Related to Charging 12V from 12V, but limiting the current

1. What is the purpose of charging 12V from 12V, but limiting the current?

The purpose of charging 12V from 12V, but limiting the current is to protect the battery from overcharging. When a battery is overcharged, it can cause damage to the internal components and shorten its lifespan. By limiting the current, the charging process is controlled and ensures that the battery is charged safely and efficiently.

2. How does limiting the current affect the charging process?

Limiting the current can slow down the charging process, but it is a necessary measure to protect the battery. It allows the battery to charge at a safe and controlled rate, preventing any potential damage or overheating. It also helps to prolong the overall lifespan of the battery.

3. What is the recommended current limit for charging a 12V battery?

The recommended current limit for charging a 12V battery will vary depending on the type and capacity of the battery. As a general rule, the current limit should not exceed 25% of the battery's capacity. For example, a 12V battery with a capacity of 100Ah should have a current limit of 25A.

4. Can limiting the current cause the battery to not fully charge?
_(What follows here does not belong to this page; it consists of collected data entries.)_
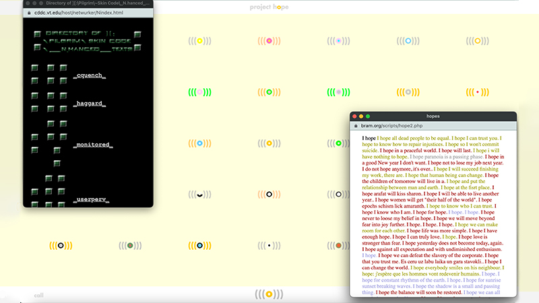Click the gray hope icon with tiny black dot
Screen dimensions: 539x303
(x=269, y=246)
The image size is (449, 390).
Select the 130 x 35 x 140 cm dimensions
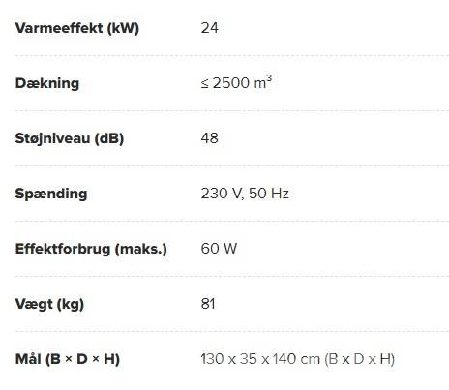pos(260,359)
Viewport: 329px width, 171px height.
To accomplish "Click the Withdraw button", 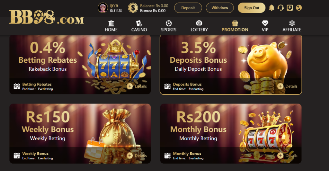I will pos(220,8).
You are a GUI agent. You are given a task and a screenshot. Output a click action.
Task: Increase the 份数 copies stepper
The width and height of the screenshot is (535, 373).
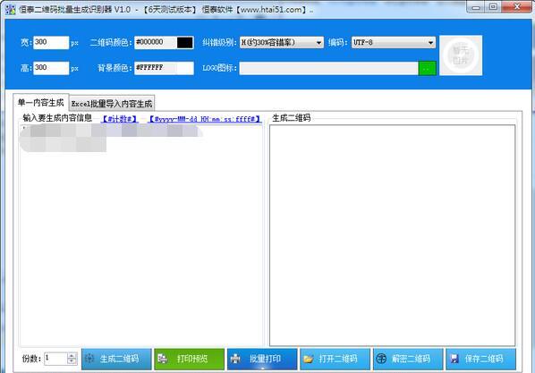[x=72, y=356]
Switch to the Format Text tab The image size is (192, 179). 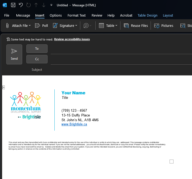point(77,16)
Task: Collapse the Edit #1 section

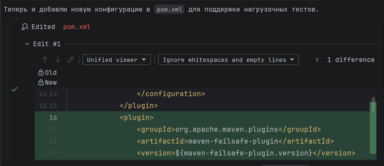Action: point(27,44)
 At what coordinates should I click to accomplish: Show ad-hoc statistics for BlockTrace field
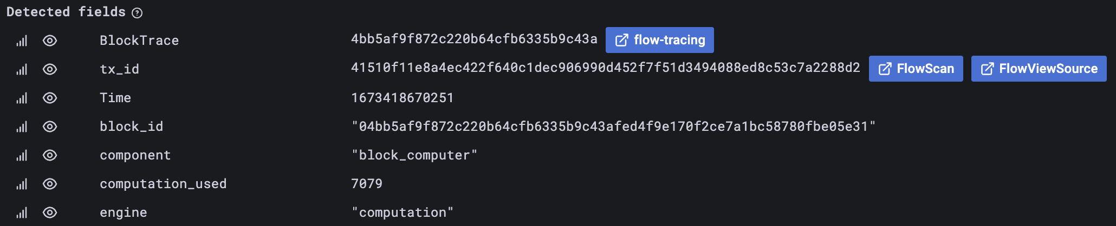(22, 41)
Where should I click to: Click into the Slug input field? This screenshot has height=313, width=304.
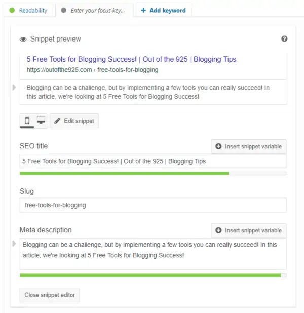[x=153, y=205]
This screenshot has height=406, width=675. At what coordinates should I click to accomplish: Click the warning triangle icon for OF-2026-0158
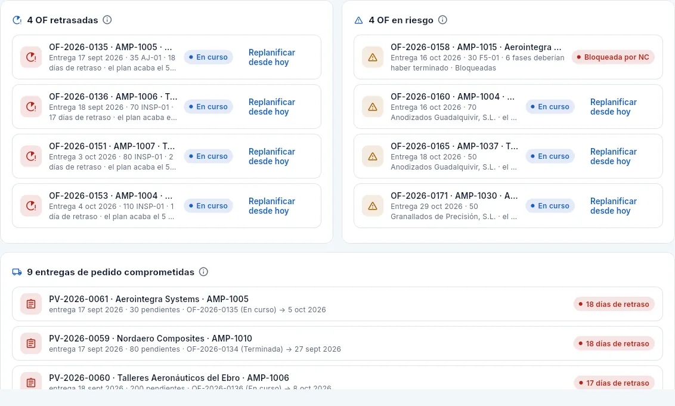[x=373, y=57]
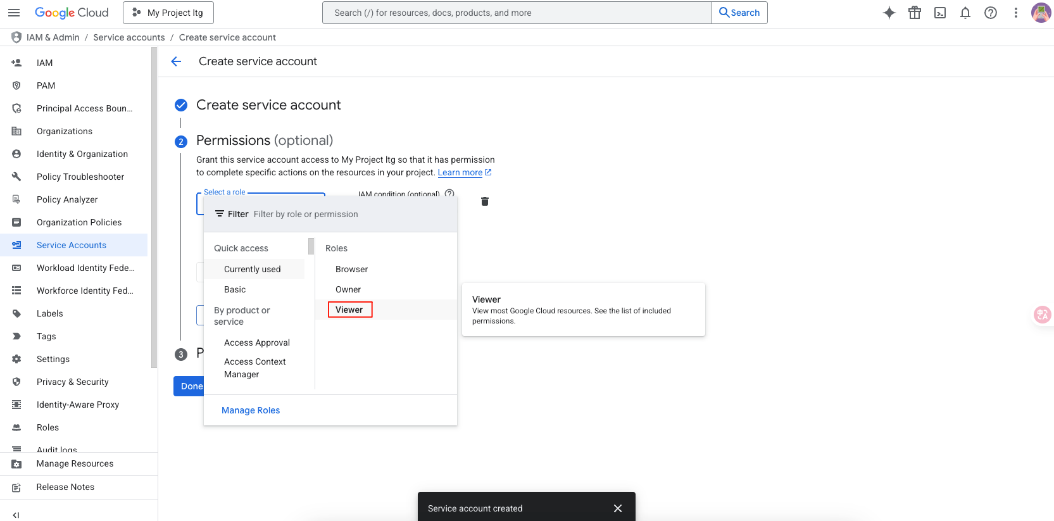Select the Viewer role
This screenshot has height=521, width=1054.
349,310
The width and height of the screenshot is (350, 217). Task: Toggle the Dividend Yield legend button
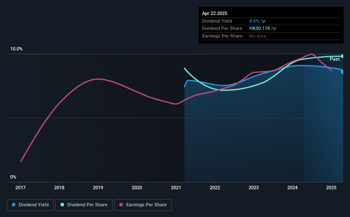coord(30,205)
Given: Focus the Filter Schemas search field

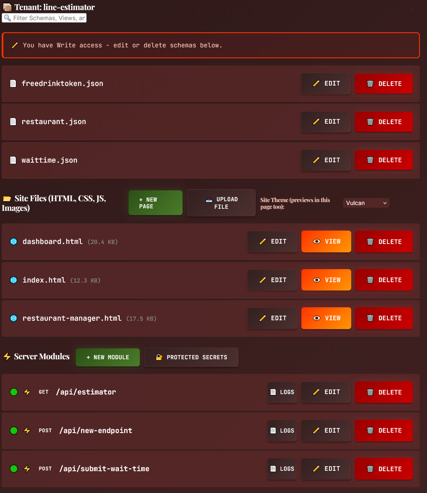Looking at the screenshot, I should [x=44, y=18].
Yes, limiting the current can result in the battery not fully charging. However, this is a necessary trade-off to protect the battery from overcharging and potential damage. It is important to find the right balance between charging speed and battery health when setting the current limit.

5. Are there any risks associated with charging 12V from 12V with a current limit?

There are minimal risks associated with charging 12V from 12V with a current limit. As long as the current limit is set correctly and the battery is monitored during the charging process, the risk of overcharging or damaging the battery is significantly reduced. It is important to follow proper charging procedures and safety precautions to minimize any potential risks.